Wahrscheinlicher aber ist, dass Banco Popular nicht nur Liquititätsschwierigkeiten hatte. Solvente Banken dürfen sich bei der EZB frisches Geld ausleihen und normalerweise lässt man sie nicht wegen temporärer Liquiditätsprobleme Pleite gehen. Und wenn die Banco Popular wirklich solvent gewesen wäre, hätte Santander sie nicht für einen Euro kaufen dürfen, obwohl es vorher einen Schuldenschnitt um 2 Milliarden Euro gegeben hat.

Entweder hat also doch die Bankenaufsicht geschlafen oder Santander durfte Banco Popular zu billig kaufen. Wenn man sich den Börsenkurs von Santander ansieht, scheinen die Märkte davon auszugehen, dass Santander tatsächlich einen sehr guten Deal gemacht hat. Der Aktienkurs ist zwei Tage nach der Übernahme um 5% höher als am Tag vor der Übernahme und das, obwohl Santander eine große Kapitalerhöhung angekündigt hat. Wenn Banco Popular zum fairen Preis verkauft worden wäre, hätte der Börsenkurs wegen der Kapital­erhöhung eigentlich sinken müssen.

Man darf auf den weiteren Gang der Dinge gespannt sein. Die Bankenabwicklungsgesetze in Europa schreiben vor, dass kein Gläubiger durch eine Abwicklung schlechter gestellt werden darf als durch ein normales Konkursverfahren (no creditor worse off Prinzip). Es muss jetzt in einem Gutachten berechnet werden, was die Bank im Konkursfall wert gewesen wäre. Wenn sich herausstellen sollte, dass Banco Popular nicht überschuldet war, dann haben die Gläubiger ein Recht auf Entschä­di­gung durch den Staat.

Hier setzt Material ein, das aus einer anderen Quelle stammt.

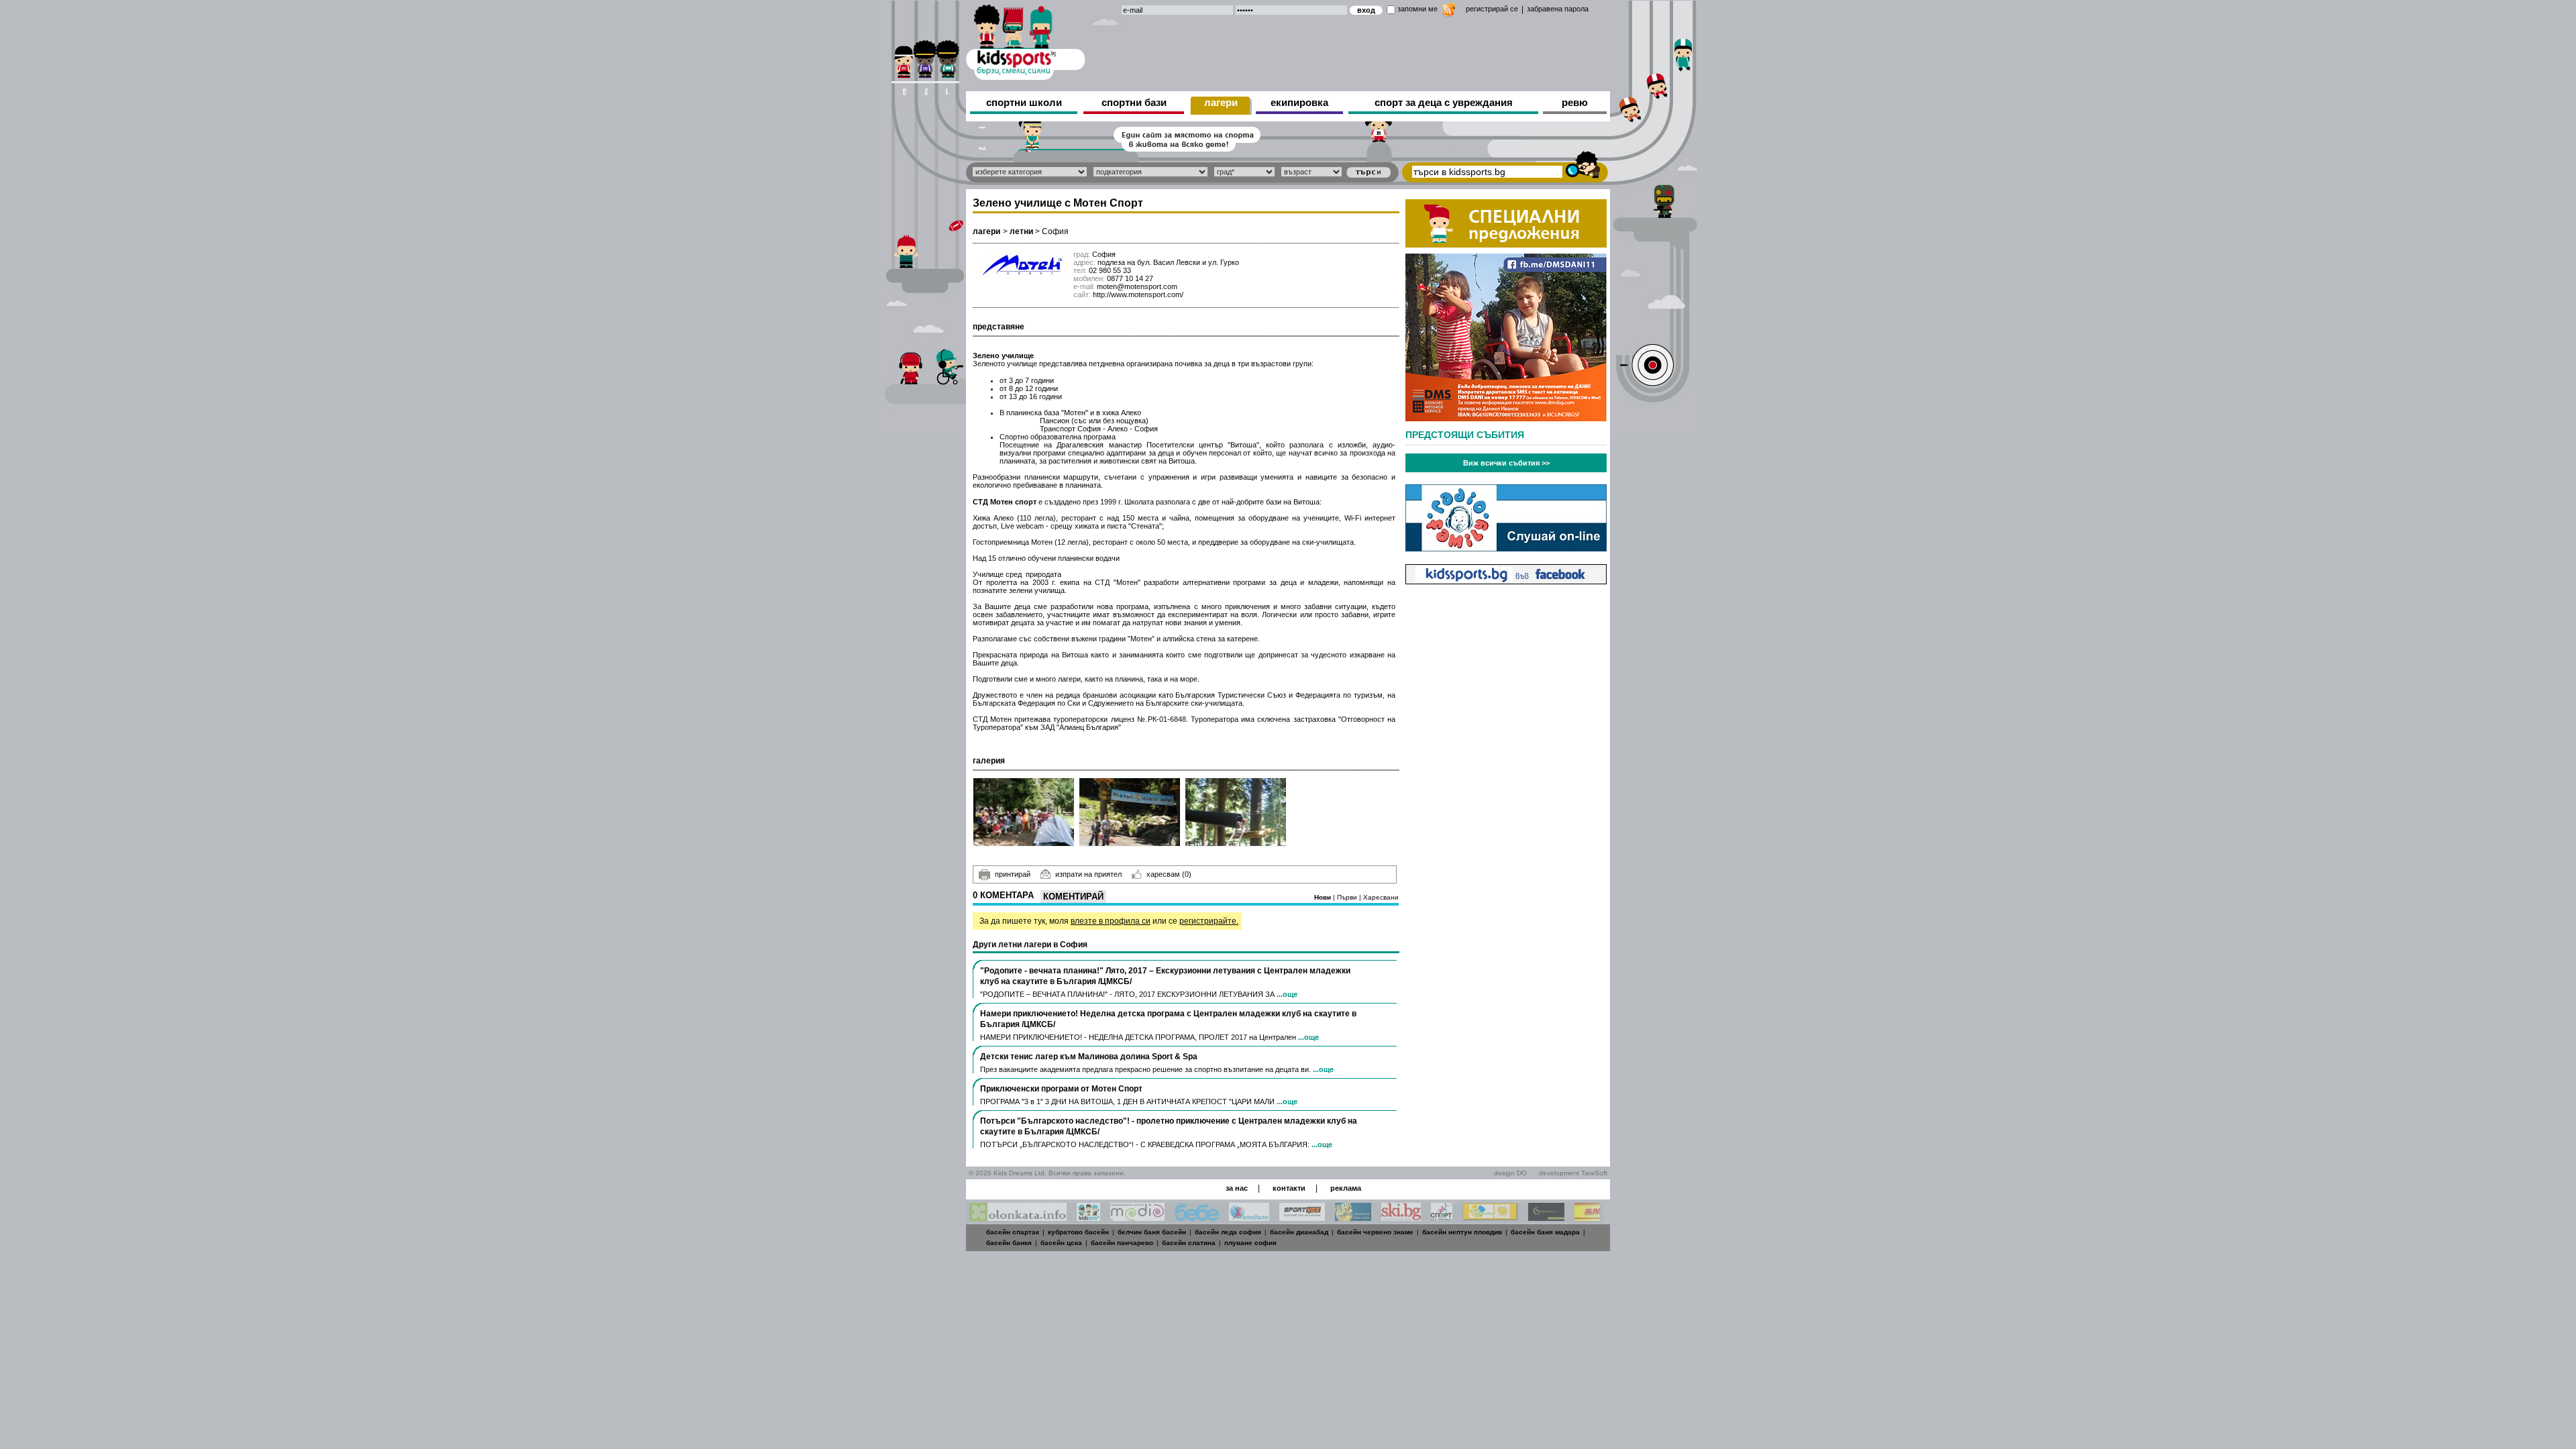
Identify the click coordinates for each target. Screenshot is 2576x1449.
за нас (1237, 1188)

Angesichts der Freude über die gelungene Abwicklung geht derzeit die Kritik an der Aufsicht unter. Es wird sich aber erst noch zeigen, ob die Abwicklung wirklich ohne Steuergelder aus­kom­men wird und ob Banco Popular nicht doch zu preiswert verkauft wurde. Zur Ehren­ret­tung von Frau König muss man allerdings sagen, dass jede andere Alternative, sprich der Verzicht auf einen Verkauf und die Fortführung unter staatlicher Regie angesichts des bank runs wahrscheinlich wesentlich teurer geworden wäre. Wenn tatsächlich im Nachhinein die Gläubiger entschädigt werden, wäre das nicht ein Fehler der Abwicklung, sondern ein Fehler der Gesetzgebung. Das no creditor worse off  Prinzip macht keinen Sinn. Es ist das trojanische Pferd in der Bankenabwicklung, mit dem sich die Gläubiger unter Umständen doch wieder ihr Geld vom Staat zurückholen können. Schließlich muss die Abwicklungsbehörde beweisen, dass die Gläubiger im Konkurs nicht doch ihr  Geld zurückbekommen hätten. Diesen Nachweis zu führen wird nicht leicht.  Die Bankenaufsicht hatte der Bank noch kurz vor der Pleite bestätigt, dass sie über ausreichend Kapital verfügt. Das bedeutet im Klartext, dass die Bank über deutlich mehr Vermögen als Schulden verfügt, was wiederum ein darauf hindeutet, dass die Gläubiger in einem Konkurs ihr Geld zurückbekommen hätten, während sie bei der Abwicklung ihr Geld verloren haben.

Dieser Beitrag ist in leicht gekürzter Form als Gastbeitrag von mir in der Börsenzeitung vom 17.6.2017 erschienen.